1.4. Hikmah di Balik Takbiratul Ihram
Kebesaran Allah yang diikrarkan melalui takbir ini menjadi fondasi bagi seluruh rangkaian shalat. Ini adalah deklarasi bahwa segala sesuatu yang ada di dunia ini kecil dan fana di hadapan keagungan Allah. Dengan demikian, hati akan lebih mudah terfokus, pikiran akan menjauh dari hiruk pikuk dunia, dan jiwa akan mempersiapkan diri untuk munajat (berdialog) dengan Sang Khalik. Tanpa kesadaran akan makna ini, takbir hanyalah ucapan lisan tanpa roh.
2. Doa Iftitah: Pembuka Dialog dengan Allah
Setelah Takbiratul Ihram, sunnah bagi seorang Muslim untuk membaca Doa Iftitah (doa pembuka shalat). Doa ini dibaca setelah Takbiratul Ihram dan sebelum membaca Ta'awudz (A'udzu billah) dan Surah Al-Fatihah. Hukum membacanya adalah sunnah muakkadah (sunnah yang sangat dianjurkan), dan Nabi Muhammad SAW sendiri rutin membacanya dalam shalatnya.

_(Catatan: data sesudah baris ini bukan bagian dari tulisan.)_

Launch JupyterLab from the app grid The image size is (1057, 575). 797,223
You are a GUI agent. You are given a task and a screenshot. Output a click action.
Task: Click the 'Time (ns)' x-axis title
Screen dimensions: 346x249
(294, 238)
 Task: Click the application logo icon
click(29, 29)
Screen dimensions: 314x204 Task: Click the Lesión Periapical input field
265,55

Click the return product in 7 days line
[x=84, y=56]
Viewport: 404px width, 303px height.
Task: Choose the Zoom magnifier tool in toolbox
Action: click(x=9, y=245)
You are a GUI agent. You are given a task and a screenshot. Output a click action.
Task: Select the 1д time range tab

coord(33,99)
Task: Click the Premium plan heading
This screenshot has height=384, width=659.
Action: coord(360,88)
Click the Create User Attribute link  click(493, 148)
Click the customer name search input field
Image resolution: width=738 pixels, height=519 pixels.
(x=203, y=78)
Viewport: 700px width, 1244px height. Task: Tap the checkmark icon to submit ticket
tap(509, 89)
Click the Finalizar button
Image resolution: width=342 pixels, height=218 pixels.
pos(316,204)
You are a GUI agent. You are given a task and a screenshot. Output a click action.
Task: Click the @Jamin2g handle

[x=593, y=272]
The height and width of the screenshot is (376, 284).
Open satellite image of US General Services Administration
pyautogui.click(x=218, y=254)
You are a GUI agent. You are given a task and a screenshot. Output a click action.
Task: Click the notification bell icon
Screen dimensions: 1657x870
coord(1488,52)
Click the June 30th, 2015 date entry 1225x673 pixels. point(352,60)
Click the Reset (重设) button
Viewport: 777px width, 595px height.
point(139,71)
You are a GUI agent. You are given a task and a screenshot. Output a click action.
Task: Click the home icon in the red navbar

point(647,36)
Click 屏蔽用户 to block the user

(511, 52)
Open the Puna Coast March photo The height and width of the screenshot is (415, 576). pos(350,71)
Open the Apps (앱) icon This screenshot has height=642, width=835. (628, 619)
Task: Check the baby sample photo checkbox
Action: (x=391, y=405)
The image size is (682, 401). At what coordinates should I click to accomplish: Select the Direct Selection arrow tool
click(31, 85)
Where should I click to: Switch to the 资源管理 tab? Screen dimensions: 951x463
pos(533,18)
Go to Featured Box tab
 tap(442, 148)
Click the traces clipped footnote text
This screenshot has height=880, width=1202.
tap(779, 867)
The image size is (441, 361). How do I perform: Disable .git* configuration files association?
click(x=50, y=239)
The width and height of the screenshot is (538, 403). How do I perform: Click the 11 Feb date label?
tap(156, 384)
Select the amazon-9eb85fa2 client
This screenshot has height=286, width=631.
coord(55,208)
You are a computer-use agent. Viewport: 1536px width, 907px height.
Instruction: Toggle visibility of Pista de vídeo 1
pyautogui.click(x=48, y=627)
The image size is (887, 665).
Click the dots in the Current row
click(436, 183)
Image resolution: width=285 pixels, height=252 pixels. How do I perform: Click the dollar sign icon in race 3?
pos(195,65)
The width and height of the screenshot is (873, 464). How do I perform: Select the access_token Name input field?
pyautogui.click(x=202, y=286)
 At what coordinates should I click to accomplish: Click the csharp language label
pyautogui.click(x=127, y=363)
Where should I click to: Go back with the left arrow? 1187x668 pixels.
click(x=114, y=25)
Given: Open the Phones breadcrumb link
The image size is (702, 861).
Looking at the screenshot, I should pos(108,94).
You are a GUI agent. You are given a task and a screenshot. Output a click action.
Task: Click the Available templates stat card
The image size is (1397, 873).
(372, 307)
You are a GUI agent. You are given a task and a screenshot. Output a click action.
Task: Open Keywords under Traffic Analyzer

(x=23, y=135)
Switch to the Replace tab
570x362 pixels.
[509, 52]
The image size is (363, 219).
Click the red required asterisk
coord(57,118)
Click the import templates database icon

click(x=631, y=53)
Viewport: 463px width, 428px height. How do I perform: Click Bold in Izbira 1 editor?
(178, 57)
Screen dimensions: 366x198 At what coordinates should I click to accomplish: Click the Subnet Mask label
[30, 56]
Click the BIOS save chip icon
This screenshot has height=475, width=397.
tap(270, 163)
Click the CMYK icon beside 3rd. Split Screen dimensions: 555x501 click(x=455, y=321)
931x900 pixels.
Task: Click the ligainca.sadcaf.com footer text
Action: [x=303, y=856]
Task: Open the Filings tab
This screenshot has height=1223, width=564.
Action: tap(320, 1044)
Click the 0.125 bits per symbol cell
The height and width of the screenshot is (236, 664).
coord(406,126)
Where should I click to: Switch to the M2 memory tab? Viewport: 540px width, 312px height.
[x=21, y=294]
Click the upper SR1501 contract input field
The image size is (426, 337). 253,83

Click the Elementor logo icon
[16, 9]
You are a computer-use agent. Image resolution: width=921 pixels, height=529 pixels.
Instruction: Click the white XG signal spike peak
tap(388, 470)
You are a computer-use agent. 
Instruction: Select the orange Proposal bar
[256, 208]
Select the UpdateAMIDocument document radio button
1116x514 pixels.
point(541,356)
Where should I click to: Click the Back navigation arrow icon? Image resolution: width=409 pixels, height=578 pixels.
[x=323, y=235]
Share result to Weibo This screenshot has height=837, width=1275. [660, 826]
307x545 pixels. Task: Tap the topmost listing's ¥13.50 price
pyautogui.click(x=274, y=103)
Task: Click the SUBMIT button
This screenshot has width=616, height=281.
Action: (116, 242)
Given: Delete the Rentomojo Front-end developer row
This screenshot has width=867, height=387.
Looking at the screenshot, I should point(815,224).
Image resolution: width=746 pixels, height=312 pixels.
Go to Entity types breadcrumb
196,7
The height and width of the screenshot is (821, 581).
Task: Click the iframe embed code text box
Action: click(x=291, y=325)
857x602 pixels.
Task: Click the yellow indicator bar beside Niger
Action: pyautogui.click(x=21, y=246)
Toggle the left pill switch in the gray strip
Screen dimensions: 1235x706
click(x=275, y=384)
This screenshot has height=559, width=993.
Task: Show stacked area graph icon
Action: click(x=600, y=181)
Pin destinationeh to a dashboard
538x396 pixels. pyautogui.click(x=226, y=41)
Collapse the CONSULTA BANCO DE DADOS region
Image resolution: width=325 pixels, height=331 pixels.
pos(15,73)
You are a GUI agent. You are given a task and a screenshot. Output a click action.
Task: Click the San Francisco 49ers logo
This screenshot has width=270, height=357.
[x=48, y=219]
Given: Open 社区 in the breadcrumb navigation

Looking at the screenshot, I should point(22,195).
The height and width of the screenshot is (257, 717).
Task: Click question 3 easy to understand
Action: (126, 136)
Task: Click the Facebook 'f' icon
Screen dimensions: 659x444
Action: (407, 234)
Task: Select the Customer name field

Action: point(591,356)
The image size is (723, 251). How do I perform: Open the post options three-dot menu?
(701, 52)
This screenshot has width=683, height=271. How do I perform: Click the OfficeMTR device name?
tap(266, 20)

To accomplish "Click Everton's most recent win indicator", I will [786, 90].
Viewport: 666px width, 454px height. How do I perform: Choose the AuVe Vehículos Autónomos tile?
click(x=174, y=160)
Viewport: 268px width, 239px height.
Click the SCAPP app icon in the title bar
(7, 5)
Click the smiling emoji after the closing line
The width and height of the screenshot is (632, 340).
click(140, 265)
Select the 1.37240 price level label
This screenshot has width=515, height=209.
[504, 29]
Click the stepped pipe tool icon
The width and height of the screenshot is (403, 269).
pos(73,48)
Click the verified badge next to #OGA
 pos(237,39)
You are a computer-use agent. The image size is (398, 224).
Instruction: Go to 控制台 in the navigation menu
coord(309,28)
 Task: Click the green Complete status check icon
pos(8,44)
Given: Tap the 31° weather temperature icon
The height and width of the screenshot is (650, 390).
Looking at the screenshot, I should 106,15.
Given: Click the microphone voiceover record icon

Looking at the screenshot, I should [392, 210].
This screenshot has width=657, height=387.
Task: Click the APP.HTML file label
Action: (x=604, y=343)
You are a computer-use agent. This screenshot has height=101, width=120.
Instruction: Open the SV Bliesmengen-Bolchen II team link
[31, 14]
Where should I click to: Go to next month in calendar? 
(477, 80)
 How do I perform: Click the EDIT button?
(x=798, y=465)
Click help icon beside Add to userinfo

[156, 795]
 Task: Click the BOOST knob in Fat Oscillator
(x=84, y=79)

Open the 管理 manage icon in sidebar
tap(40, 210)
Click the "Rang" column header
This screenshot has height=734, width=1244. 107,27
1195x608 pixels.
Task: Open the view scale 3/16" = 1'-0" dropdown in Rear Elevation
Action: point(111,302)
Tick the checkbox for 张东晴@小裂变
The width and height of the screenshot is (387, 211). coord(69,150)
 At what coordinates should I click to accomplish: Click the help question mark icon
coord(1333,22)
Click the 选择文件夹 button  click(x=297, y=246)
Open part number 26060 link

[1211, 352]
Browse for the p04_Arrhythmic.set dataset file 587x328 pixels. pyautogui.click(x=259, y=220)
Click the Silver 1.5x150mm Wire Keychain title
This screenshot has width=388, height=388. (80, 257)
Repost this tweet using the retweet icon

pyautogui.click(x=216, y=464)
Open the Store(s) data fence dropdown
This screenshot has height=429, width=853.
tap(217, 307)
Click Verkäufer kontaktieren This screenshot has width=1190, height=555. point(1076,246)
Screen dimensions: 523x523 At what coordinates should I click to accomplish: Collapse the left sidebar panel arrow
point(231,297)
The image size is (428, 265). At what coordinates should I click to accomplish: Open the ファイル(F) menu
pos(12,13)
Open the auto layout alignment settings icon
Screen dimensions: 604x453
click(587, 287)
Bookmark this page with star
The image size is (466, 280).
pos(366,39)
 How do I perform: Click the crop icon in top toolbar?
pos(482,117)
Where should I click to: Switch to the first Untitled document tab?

2.1. Kedudukan dan Tujuan Doa Iftitah
Doa Iftitah adalah sebuah permohonan dan pujian kepada Allah yang menjadi pembuka dialog antara hamba dan Rabb-nya dalam shalat. Tujuannya adalah untuk memohon ampunan, memuji keagungan Allah, dan membersihkan hati dari segala kotoran duniawi sebelum memasuki inti ibadah, yaitu pembacaan Al-Fatihah dan ayat-ayat Al-Quran. Doa ini berfungsi sebagai "pemanasan" spiritual, mempersiapkan hati dan pikiran untuk kekhusyukan.
2.2. Berbagai Lafazh Doa Iftitah
Ada beberapa riwayat sahih mengenai lafazh Doa Iftitah yang diajarkan oleh Rasulullah SAW. Keberagaman ini menunjukkan keluasan ajaran Islam dan memberikan pilihan bagi umat Muslim. Beberapa lafazh yang paling populer dan sering digunakan adalah:
2.2.1. Doa Iftitah Versi Pertama (Paling Populer)
اِنِّيْ وَجَّهْتُ وَجْهِيَ لِلَّذِيْ فَطَرَ السَّمٰوَاتِ وَالْاَرْضَ حَنِيْفًا وَّمَا اَنَا مِنَ الْمُشْرِكِيْنَ
اِنَّ صَلَاتِيْ وَنُسُكِيْ وَمَحْيَايَ وَمَمَاتِيْ لِلّٰهِ رَبِّ الْعَالَمِيْنَ
لَا شَرِيْكَ لَهُ وَبِذٰلِكَ اُمِرْتُ وَاَنَا مِنَ الْمُسْلِمِيْنَ
Allahu Akbaru kabira walhamdu lillahi katsira wa subhanallahi bukratan wa ashila.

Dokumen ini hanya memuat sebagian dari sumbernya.